Set-up and solve the quantum mechanical problem of a particle of mass m insidea one-dimensional infinite potential well of width a. Find the energy eigen values andthe eigen wave functions. Show that the energy states are discrete. Sketch the wave-function, probability density and energy for first and second excited states of theparticle

To set up and solve the quantum mechanical problem of a particle of mass m inside a one-dimensional infinite potential well of width a, we can use the time-independent Schrödinger equation. The Schrödinger equation for this system is given by:

-ħ²/2m * d²ψ(x)/dx² + V(x)ψ(x) = Eψ(x)

where ħ is the reduced Planck's constant, m is the mass of the particle, ψ(x) is the wave function, V(x) is the potential energy function, E is the energy eigenvalue, and x is the position coordinate.

In this case, the potential energy function V(x) is infinite within the well (0 ≤ x ≤ a) and zero outside the well. Therefore, V(x) can be represented as:

V(x) = 0, for 0 ≤ x ≤ a V(x) = ∞, for x < 0 or x > a

Inside the well, the Schrödinger equation becomes:

-ħ²/2m * d²ψ(x)/dx² = Eψ(x)

To solve this equation, we assume that the wave function ψ(x) can be written as a linear combination of sine and cosine functions:

ψ(x) = A sin(kx) + B cos(kx)

where A and B are constants to be determined, and k is the wave number.
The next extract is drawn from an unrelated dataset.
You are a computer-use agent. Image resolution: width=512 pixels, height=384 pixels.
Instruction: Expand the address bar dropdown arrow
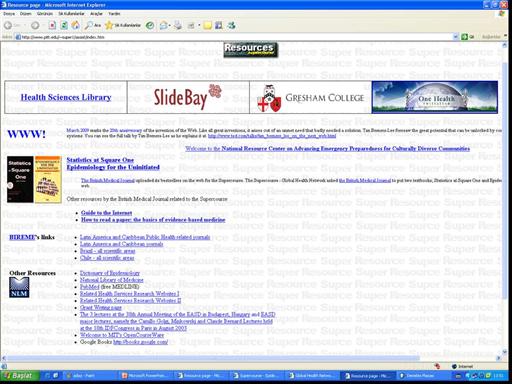click(456, 37)
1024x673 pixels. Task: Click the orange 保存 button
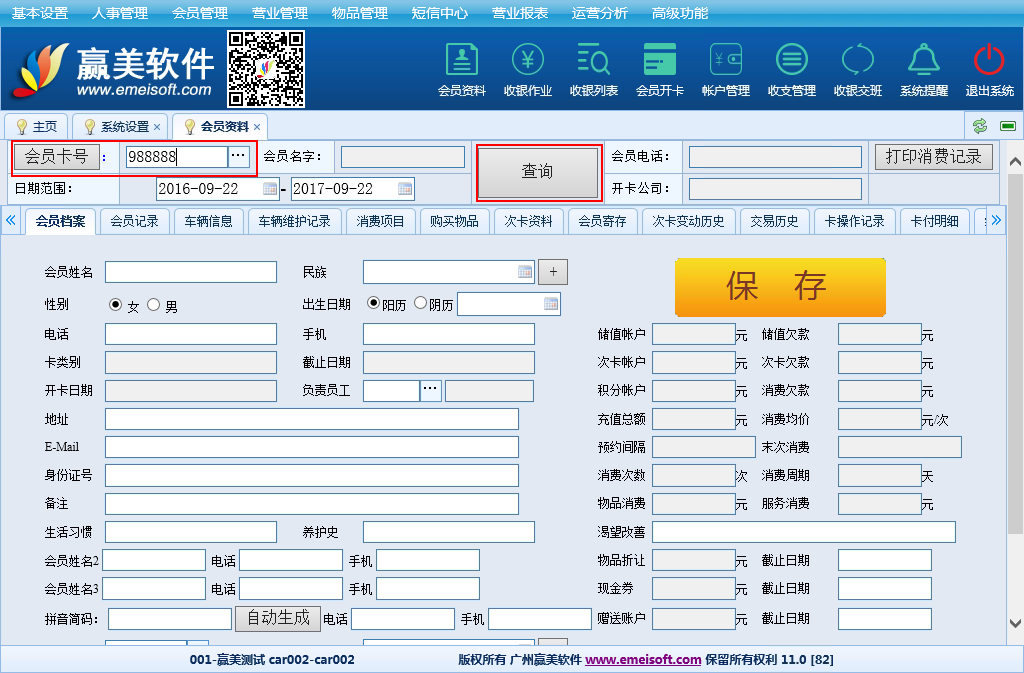coord(780,287)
Applying the boundary conditions, we find that the wave function must be zero at x = 0 and x = a. This gives us the following conditions:

ψ(0) = A sin(0) + B cos(0) = 0 ψ(a) = A sin(ka) + B cos(ka) = 0

From the first condition, we have B = 0, since cos(0) = 1. From the second condition, we have sin(ka) = 0, which implies ka = nπ, where n is an integer.

Therefore, the allowed values of k are given by:

k = nπ/a

Substituting this back into the wave function, we have:

ψ(x) = A sin(nπx/a)

To normalize the wave function, we integrate the absolute square of the wave function over the entire well and set it equal to 1:

∫[0,a] |ψ(x)|² dx = 1

∫[0,a] |A sin(nπx/a)|² dx = 1

Solving this integral, we find that A = √(2/a).
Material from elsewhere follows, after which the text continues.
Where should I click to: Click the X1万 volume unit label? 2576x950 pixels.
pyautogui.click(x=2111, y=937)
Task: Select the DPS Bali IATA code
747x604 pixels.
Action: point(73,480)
Therefore, the normalized wave function for the particle inside the well is:

ψ(x) = √(2/a) sin(nπx/a)

The energy eigenvalues E can be found by substituting the wave function into the Schrödinger equation:

-ħ²/2m * d²ψ(x)/dx² = Eψ(x)

Differentiating ψ(x) twice with respect to x, we have:

-ħ²/2m * (-n²π²/a²) √(2/a) sin(nπx/a) = E √(2/a) sin(nπx/a)

Simplifying, we find:

E = (n²π²ħ²)/(2ma²)

This shows that the energy eigenvalues are discrete and depend on the quantum number n.

To sketch the wave function, probability density, and energy for the first and second excited states of the particle, we can substitute the values of n = 1 and n = 2 into the wave function and energy equation.

For the first excited state (n = 1), the wave function is:

ψ(x) = √(2/a) sin(πx/a)

The probability density |ψ(x)|² is given by:

|ψ(x)|² = (2/a) sin²(πx/a)

The energy for the first excited state is:

E₁ = (π²ħ²)/(2ma²)

For the second excited state (n = 2), the wave function is:

ψ(x) = √(2/a) sin(2πx/a)

The probability density |ψ(x)|² is given by:

|ψ(x)|² = (2/a) sin²(2πx/a)

The energy for the second excited state is:

E₂ = (4π²ħ²)/(2ma²)

By sketching these wave functions, probability densities, and energies, we can visualize the behavior of the particle inside the infinite potential well for the first and second excited states.